The Report’s signature tune is best summed up by its comments on the pharmaceutical industry: “The corporate principles that have spurred recent and highly laudable programmes of drug donations and price discounts need to be generalized ….Industry is ready, in our estimation, for such a commitment, enabling access of the poor to essential medicines, both through differential pricing and licensing their products to generics producers. ..… At the same time, it is vital to ensure that increased access for the poor does not undermine the stimulus to future innovation that derives from the system of intellectual property rights”. While global opinion mounts against the pharmaceutical industry, particularly their inhuman role in denying treatment to millions infected with HIV/AIDS, the WHO is concerned about possible harm to the Intellectual Property System. Clearly, the Washington consensus now extends to Geneva!
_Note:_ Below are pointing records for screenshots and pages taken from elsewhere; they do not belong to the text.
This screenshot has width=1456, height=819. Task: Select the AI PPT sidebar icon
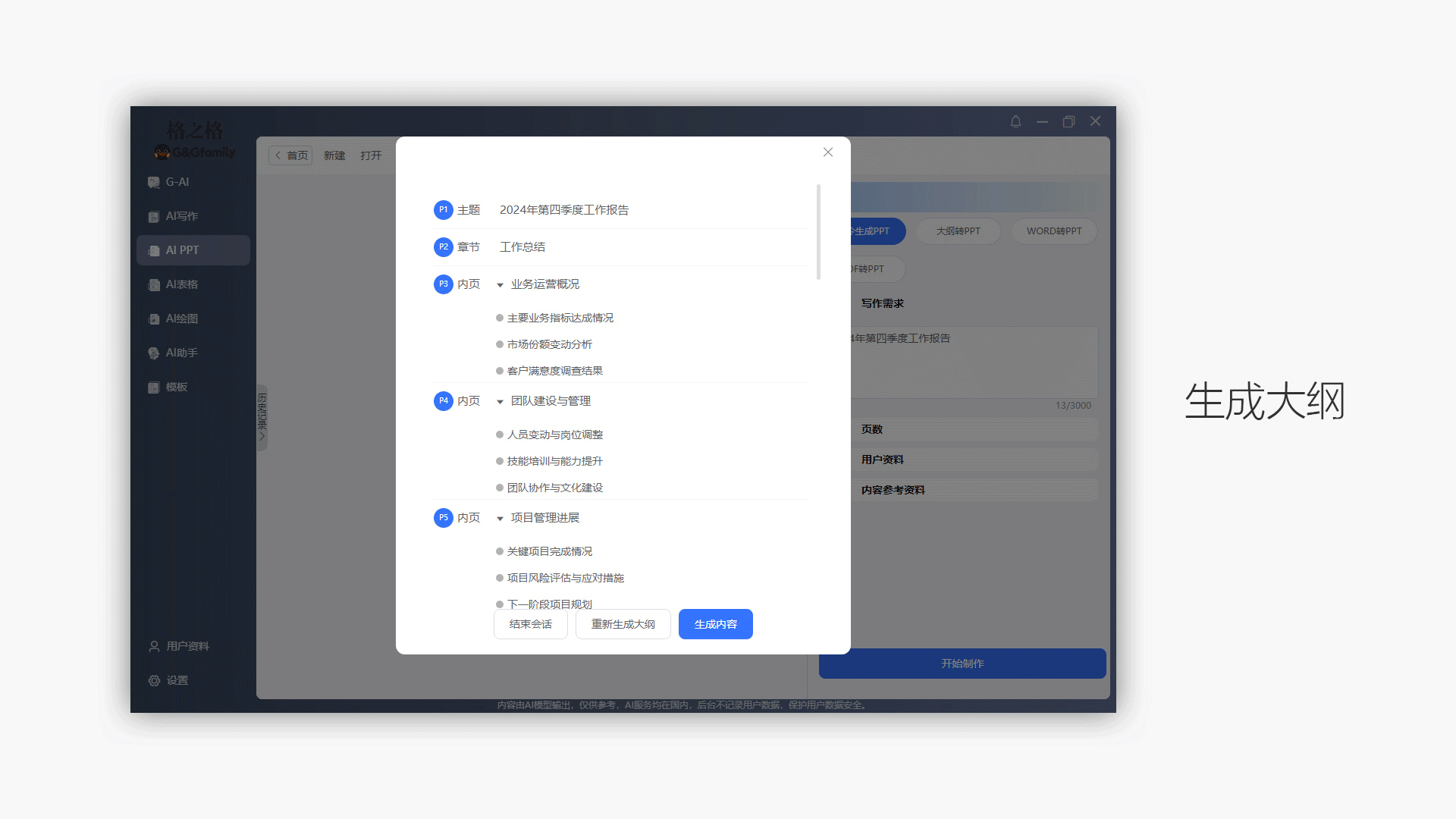[153, 250]
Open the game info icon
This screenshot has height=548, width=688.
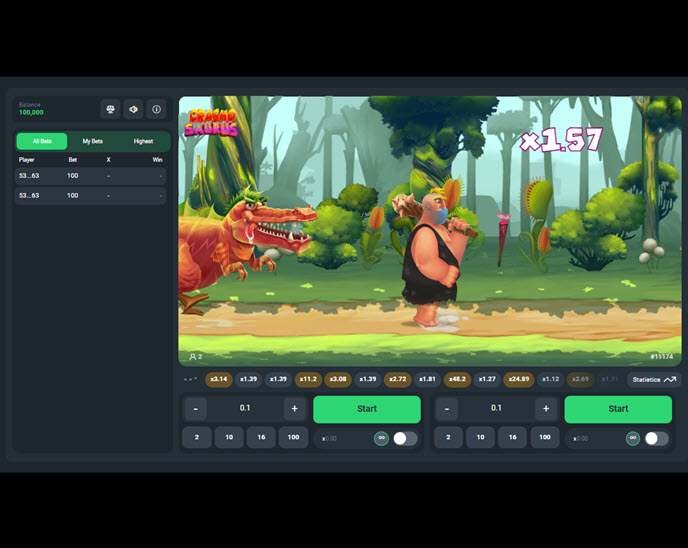pyautogui.click(x=157, y=109)
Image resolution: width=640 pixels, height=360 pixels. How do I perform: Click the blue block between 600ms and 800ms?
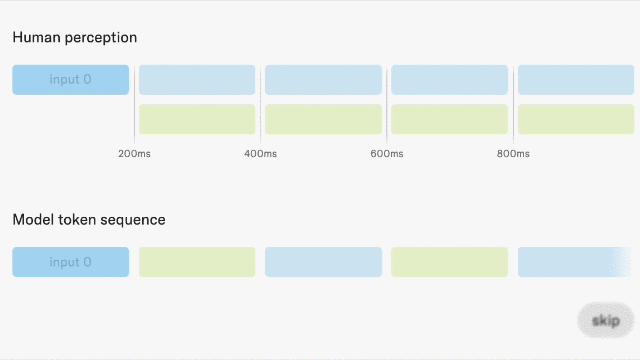pyautogui.click(x=449, y=80)
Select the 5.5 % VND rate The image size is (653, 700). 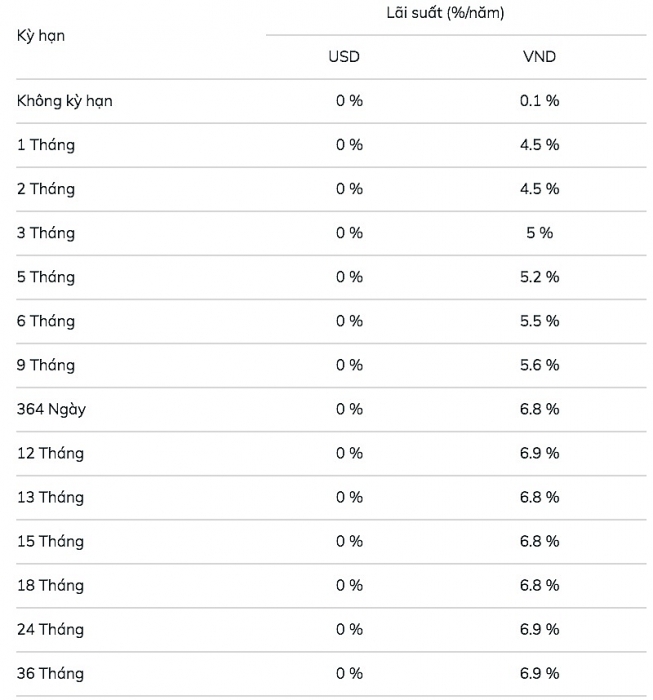(539, 321)
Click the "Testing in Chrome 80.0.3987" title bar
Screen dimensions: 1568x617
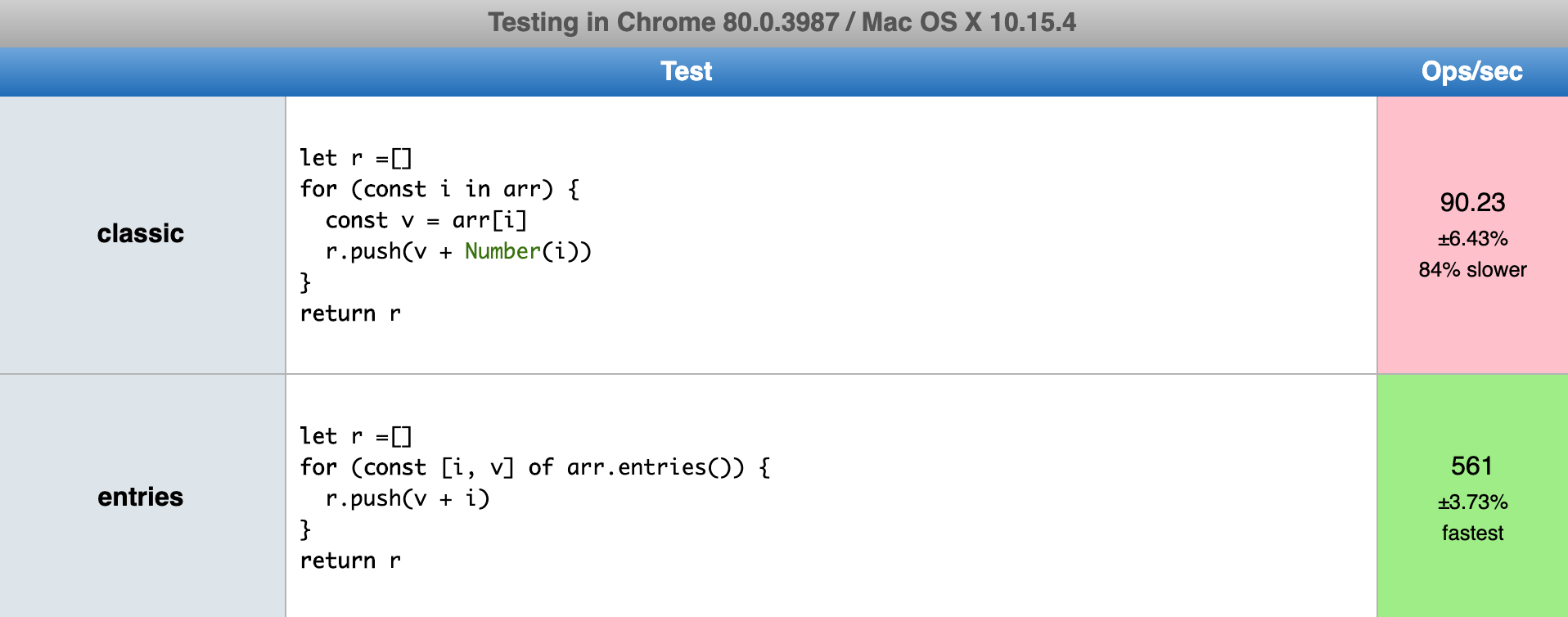[x=782, y=22]
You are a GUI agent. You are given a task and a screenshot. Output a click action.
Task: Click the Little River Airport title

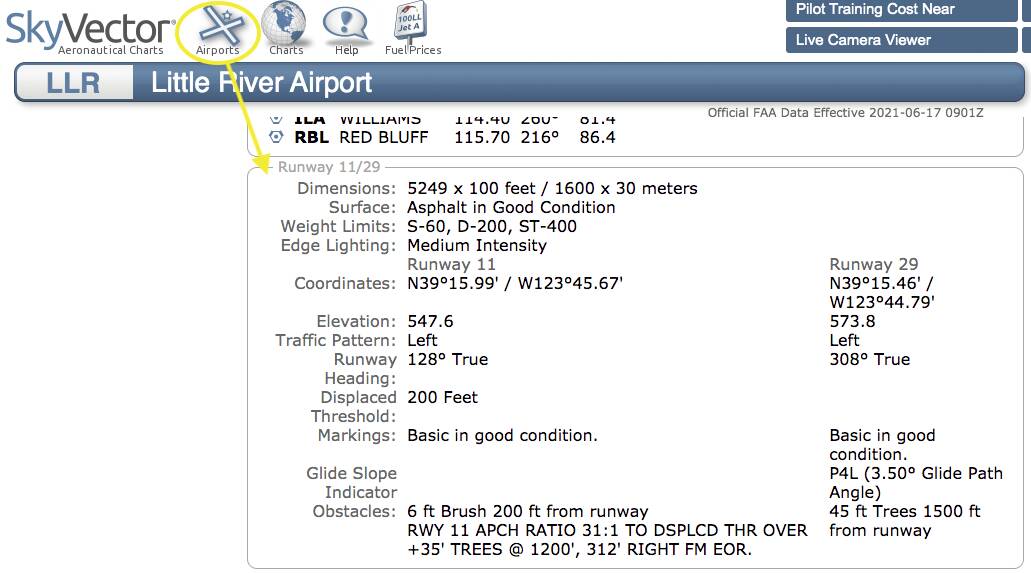tap(262, 83)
CONTINUED RELEVANCE OF ALMA ATA DECLARATION
Almost twenty five years after the Alma Ata Declaration was issued, its relevance assumes even greater importance. There is, today, extensive evidence that public health has been an obvious casualty of the pursuance of neo-liberal economic policies across the world. There is a clear contradiction between the principal tenets of public health and neo-liberal economic theory that permeates policy making today. The former posits that public health is “public good”, i.e. its benefits cannot be individually appropriated or computed, but have to be seen in the context of benefits that accrue to the public. Thus public health outcomes are shared, and their accumulation lead to better living conditions. Such goods never mechanically translate into visible economic determinants, viz. income levels or rates of economic growth. Kerala, for example, has low per capita income but its public health parameters rival those in many developed countries. The Infant Mortality Rate in Kerala is less than a third of any other large state in the country. But neo-liberal economic policies are loath to even acknowledge such benefits. The current economic policies would rather view health as a private good that is accessed by the medium of the market.